Je suis le photographe de la série de portraits mandatée par la CDAS avec des personnes en situation de handicap. Moi aussi, je connais le quotidien avec un handicap : depuis mes 27 ans, je vis avec la schizophrénie.

Auteur : Michael Waser

Titelbild - Michael Waser

Lorsque la CDAS m’a demandé si je voulais écrire un texte sur moi-même, j’étais tout d’abord surpris. En principe, les personnes atteintes de schizophrénie ne sont pas considérées comme aptes à parler d’elles-mêmes en public. J’ai longuement hésité mentionner ma maladie publiquement. En effet, une personne qui se dit atteinte de psychoses a toujours des difficultés considérables à trouver un appartement ou un emploi. Les histoires d’horreur relatées par les médias au sujet de personnes souffrant de schizophrénie paranoïaque et causant du mal à autrui n’y sont pas pour rien.

Mes propres expériences psychotiques m’ont parfois aussi fait l’effet d’un film d’horreur. Elles étaient tellement pesantes qu’un jour j’ai voulu sauter par la fenêtre du troisième étage. La vitre blindée de la cellule d’isolement de la clinique psychiatrique dans laquelle je me trouvais m’en a empêché. En ce sens, la psychiatrie m’a sauvé la vie. Toutefois, la médication forcée et les immobilisations dans des unités fermées ont également causé un traumatisme.

Les phases de psychose aiguës ont beaucoup préoccupé mes proches. Pour moi, personnellement, elles n’apportaient pas que du négatif. Elles me donnaient aussi du courage, me faisaient accéder à des expériences mystiques et provoquaient des hallucinations visuelles fascinantes.  

Chez moi, la schizophrénie se manifeste par un déferlement de symboles qui émanent de l’inconscient et viennent à moi sous des formes extérieures. Ce sont comme les rêves que nous faisons en dormant, sauf que je les vis éveillé. Les projections de l’inconscient peuvent dissoudre la limite entre le « je » et l’extérieur, ce qui est un défi.
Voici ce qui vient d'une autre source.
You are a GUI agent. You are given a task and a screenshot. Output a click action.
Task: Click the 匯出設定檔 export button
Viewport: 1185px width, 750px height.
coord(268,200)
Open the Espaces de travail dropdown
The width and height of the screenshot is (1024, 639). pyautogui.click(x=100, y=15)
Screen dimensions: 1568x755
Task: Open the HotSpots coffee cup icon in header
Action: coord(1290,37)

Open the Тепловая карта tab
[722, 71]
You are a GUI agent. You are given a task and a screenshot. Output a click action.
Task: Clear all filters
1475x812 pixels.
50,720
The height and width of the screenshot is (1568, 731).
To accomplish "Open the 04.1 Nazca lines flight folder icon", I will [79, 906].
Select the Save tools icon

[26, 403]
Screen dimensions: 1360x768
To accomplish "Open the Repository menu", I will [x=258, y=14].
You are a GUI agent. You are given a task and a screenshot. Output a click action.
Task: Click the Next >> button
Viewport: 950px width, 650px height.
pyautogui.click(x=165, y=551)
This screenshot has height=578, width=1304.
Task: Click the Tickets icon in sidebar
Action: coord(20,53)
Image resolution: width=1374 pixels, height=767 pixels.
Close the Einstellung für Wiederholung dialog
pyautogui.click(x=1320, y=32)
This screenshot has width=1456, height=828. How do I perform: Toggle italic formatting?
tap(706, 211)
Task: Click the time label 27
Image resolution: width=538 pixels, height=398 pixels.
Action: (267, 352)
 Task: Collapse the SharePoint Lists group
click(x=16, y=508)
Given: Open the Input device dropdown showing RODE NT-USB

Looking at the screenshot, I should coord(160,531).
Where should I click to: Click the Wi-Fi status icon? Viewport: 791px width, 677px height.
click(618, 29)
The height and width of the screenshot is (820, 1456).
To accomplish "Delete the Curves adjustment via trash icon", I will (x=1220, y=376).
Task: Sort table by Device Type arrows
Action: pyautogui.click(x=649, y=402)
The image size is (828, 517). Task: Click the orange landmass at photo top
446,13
Les rituels, les règles et les structures, qui rétablissent ces limites, ont de ce fait un effet stabilisateur. Les séances thérapeutiques de psychanalyse servent à mieux me comprendre. Dans le groupe d’entraide auquel je participe régulièrement, nous nous soutenons dans nos chemins de guérison en nous ouvrant les uns aux autres.

Les médicaments rendent le fonctionnement du quotidien plus facile, mais le prix à payer est élevé : j’étais apathique émotionnellement durant certaines phases, et j’ai pris 25 kilos. Il m’a fallu plus d’une décennie pour me sentir de nouveau vivant grâce à un nouveau neuroleptique, qui a toutefois engendré d’autres effets secondaires. Sur ce point, je suis pragmatique : ce soutien médicamenteux me permet d’avoir les idées claires, de faire des projets à long terme et d’assumer ma responsabilité envers mon entourage. J’ai malgré tout des sentiments ambivalents par rapport aux médicaments : à certains moments, j’aurais envie de les réduire progressivement.

Du lundi au vendredi, je travaille le matin dans un atelier créatif. Je m’occupe de l’administration et de l’entretien, et j’apprécie particulièrement les contacts sociaux. Je m’adonne à la photographie depuis six ans. L’objectivation d’un instant éphémère dans un cadre bidimensionnel et rectangulaire me fascine. Grâce à la photographie, je me distancie de l’extérieur. L’art intervient lorsque je suis simultanément connecté à ce qui se produit. Pour les portraits, j’essaie de ressentir mon vis-à-vis et me rencontre moi-même sous toutes les facettes que j’ai découvertes en moi-même. Je pense que j’ai développé une antenne pour les sentiments enfouis.

Désormais, je fais des photos pour des institutions renommées. Il y a quelque temps, j’ai reçu un appel de Hambourg : mes portraits avaient été recommandés à la maison d’édition d’un important hebdomadaire allemand. J’ai déjà fait des photos à trois reprises au Palais fédéral à Berne. Chaque fois que je m’y trouve, je me sens terriblement nerveux et m’imagine que le personnel de sécurité va m’arrêter et me ramener à la clinique. Pourtant, je n’ai aucune raison de m’inquiéter : tout le monde est très aimable avec moi.